The oxi-HA ADH4 hydrogel showed a progressive swelling on 8- 12 days, which meant that hydrazone bonds were hydrolyzed at this time, and then followed by a dissolution phase on 14 days. This resulted in a decrease in hydrogel mass and finally a complete dissolution of hydrogel. On the other hand, due to a high degree of cross-linking oxi-HA/ADH8 reached a constant swelling index for 3 days, and hydrogel showed a progressive swelling for 30-35 days. The in vitro degradation experiments showed that only 30-40% of oxi-HA/ADH8 hydrogel was degraded in the presence of enzymes (PBS containing 10,000 unit/ml of lysozyme) and the hydrogel was stable for 5 weeks. Clinically, silicone oil and gases are the common vitreous substitutes in retina reattachment surgery to reestablish the intraocular volume and manipulate retina detachments. They prevent passage of fluid through retina breaks, maintain normal retina-retina pigment epithelium (RPE) apposition and maintain retinal reattachment. The longevity of gases is usually within a few days to 2 weeks, depending on the gas type, bubble volume, initial concentration and intraocular pressure. In contrast to intraocular gases, which reabsorb within few weeks, oxi-HA ADH8 hydrogel can maintain gel matrix at least for 5 weeks in in vitro degradation test. For clinical consideration, the longevity of oxi-HA/ADH8 hydrogel should be beneficial for retina attachment. Furthermore, the hydrogel overcomes the inconvenience of face-down position when patients undergo the vitrectomy with gases tamponade.

Retina pigmented epithelium (REP) cells were selected as target cell for cytotoxicity evaluations because it is often exposed directly to the vitreous substitute filling the globe after retina detachment or local retinectomy. RPE cells were also found to be associated with failed retinal reattachment and proliferative vitreoretinopathy (PVR). The cell viability assays (WST-8) and cytotoxicity (LDH assay) indicate that oxi-HA/ADH hydrogel was biocompatible and non-toxic with RPE cells in in vitro evaluations. Degradation products of hydrogel are another concern for clinical application. According to the results of degradation evaluations, oxi-HA/ADH2 hydrogel was degraded within 3 days in aqueous environments. This indicates that oxi-HA/ADH2 hydrogel totally degraded in the extraction medium during extraction process (37°C, 72 hr) and the degraded products were cultured with RPE cell in cytotoxicity evaluation. According to the cytotoxicity assay data (FIGs. 5A-5B), there was no significant cytotoxicity in this group. These results indicated that the degradation products from oxi-HA/ADH hydrogel were non-cytotoxic to RPE cells based on WST-8 and cytotoxicity assay. In addition, live/dead staining also demonstrates that most of the cultured cells from different extraction medium were viable.
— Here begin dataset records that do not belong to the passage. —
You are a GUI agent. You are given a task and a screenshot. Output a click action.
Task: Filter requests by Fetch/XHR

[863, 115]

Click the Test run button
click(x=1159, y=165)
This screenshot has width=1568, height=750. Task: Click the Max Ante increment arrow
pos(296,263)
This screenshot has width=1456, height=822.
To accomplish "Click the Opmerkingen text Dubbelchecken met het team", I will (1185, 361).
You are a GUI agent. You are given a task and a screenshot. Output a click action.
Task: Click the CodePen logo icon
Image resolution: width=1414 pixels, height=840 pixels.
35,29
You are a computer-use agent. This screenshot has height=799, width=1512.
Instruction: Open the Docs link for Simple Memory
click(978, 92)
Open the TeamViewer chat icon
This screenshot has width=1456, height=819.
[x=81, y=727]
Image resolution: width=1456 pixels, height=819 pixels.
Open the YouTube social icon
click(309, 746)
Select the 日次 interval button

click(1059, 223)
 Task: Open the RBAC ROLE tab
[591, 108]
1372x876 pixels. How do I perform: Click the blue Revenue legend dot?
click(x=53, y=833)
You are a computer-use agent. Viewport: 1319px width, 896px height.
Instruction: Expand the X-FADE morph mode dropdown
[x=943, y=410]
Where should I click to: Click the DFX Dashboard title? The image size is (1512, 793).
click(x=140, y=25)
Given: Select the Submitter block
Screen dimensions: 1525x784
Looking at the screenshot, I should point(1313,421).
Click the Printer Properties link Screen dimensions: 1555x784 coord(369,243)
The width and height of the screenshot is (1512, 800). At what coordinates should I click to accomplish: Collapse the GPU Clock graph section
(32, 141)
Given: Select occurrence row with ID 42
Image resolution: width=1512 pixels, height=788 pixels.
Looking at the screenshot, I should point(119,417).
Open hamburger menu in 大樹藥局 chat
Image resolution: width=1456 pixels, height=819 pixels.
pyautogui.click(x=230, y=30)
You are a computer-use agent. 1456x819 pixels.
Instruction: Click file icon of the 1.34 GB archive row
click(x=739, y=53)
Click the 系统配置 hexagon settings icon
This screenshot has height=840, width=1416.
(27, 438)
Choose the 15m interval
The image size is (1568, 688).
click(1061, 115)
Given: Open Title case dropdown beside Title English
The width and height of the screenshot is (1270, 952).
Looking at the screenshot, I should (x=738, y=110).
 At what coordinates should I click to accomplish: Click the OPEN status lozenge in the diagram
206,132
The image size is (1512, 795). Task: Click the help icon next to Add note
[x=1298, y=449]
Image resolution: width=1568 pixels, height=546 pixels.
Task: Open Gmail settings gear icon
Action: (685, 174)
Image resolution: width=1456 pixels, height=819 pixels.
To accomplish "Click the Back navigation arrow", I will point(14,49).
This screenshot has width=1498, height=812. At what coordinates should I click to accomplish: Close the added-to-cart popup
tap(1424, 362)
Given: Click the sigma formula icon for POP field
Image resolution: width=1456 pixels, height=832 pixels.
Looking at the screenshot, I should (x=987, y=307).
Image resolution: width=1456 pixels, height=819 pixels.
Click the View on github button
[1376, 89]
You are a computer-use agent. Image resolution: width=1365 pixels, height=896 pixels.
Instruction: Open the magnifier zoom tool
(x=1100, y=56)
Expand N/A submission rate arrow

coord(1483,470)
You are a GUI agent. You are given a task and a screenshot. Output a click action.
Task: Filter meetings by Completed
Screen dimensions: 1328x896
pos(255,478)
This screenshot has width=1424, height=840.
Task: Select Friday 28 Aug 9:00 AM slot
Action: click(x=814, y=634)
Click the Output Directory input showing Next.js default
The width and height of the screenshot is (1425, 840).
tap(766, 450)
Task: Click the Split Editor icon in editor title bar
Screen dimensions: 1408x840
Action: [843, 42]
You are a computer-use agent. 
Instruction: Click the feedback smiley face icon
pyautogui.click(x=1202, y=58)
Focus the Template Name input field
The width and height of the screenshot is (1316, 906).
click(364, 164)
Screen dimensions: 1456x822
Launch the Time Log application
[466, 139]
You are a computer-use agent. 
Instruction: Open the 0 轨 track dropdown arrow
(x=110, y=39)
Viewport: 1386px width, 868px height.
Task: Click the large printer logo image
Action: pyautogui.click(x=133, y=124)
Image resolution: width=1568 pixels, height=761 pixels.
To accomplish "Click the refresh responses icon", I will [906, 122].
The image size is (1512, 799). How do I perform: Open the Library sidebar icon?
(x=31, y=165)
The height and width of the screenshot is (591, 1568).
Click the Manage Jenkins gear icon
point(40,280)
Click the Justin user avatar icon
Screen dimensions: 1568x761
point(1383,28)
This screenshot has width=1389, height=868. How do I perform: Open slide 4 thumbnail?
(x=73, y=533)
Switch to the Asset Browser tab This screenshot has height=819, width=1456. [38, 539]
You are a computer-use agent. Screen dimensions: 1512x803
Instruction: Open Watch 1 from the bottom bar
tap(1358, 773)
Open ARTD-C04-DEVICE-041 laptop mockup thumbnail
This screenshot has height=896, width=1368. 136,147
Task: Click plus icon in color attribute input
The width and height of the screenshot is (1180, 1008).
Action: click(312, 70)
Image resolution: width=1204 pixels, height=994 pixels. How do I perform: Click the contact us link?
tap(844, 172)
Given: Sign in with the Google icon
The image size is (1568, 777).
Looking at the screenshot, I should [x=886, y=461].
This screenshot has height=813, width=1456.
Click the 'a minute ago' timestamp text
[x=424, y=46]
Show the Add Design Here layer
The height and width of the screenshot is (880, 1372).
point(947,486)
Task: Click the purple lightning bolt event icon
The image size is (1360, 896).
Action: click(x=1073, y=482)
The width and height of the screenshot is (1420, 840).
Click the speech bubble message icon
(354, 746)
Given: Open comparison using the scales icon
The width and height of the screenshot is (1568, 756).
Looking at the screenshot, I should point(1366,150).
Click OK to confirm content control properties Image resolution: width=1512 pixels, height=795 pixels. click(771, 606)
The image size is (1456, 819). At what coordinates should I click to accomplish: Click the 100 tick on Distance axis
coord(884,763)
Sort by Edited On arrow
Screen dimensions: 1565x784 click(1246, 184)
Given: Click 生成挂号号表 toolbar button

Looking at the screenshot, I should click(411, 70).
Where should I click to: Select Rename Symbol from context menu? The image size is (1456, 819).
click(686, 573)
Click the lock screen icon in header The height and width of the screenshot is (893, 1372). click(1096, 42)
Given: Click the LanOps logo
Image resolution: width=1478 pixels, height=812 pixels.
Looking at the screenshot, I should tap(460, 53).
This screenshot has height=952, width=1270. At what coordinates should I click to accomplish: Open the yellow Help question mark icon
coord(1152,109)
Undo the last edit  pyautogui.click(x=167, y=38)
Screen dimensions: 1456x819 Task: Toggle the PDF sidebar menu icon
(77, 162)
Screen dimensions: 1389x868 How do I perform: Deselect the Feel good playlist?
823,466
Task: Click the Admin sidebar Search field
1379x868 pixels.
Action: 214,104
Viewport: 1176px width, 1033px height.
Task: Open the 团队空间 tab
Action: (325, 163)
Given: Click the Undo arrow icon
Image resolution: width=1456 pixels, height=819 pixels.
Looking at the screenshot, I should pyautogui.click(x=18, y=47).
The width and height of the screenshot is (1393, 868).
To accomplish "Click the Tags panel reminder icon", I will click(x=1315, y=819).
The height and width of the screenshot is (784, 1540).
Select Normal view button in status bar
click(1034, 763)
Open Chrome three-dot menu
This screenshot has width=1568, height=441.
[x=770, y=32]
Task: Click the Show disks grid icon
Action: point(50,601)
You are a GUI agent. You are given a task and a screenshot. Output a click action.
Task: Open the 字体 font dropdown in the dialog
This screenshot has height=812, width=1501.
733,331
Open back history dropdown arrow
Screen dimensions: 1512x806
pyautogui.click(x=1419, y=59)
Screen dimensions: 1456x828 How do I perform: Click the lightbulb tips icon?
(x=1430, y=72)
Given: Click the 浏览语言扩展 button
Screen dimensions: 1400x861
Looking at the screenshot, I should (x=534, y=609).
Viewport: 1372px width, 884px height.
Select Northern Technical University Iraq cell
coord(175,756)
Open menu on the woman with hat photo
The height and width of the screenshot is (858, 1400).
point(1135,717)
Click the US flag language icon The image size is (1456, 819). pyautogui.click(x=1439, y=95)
Slit-lamp examination of oxi-HA ADH8-injected eyes revealed no findings of inflammation or opacity in the anterior ocular segment during the observation period. An increase in IOP often occurs after vitrectomy surgery. However, IOP of operated eyes remained at a normal level during the observation period. That might be due to a slightly decrease in swelling index of oxi-HA/ADH hydrogel. Histological examination of the retina tissue also showed no structural changes or degradation, and also no significant difference from the control eyes.

5. Conclusion

Currently, ideal vitreous substitutes have not been developed yet for clinical applications. Many researches made efforts toward developing appropriate biomaterials for vitreous substitutes. The invention relates to synthesis and characterization of a novel injectable hyaluronic acid-based hydrogels, oxi-HA ADH. The hydrogel displays several beneficial properties for use as a vitreous substitute, such as appropriate refractive index, injectable and in-situ gelling properties and showing no cytotoxicity to REP cells. Additionally, the oxi-HA/ADH8 hydrogel was not degraded /// vitro by ocular enzyme (lysozyme) over 5 weeks. In the preliminary animal study, the oxi-HA/ADH hydrogel induced no serious complication during the observation period.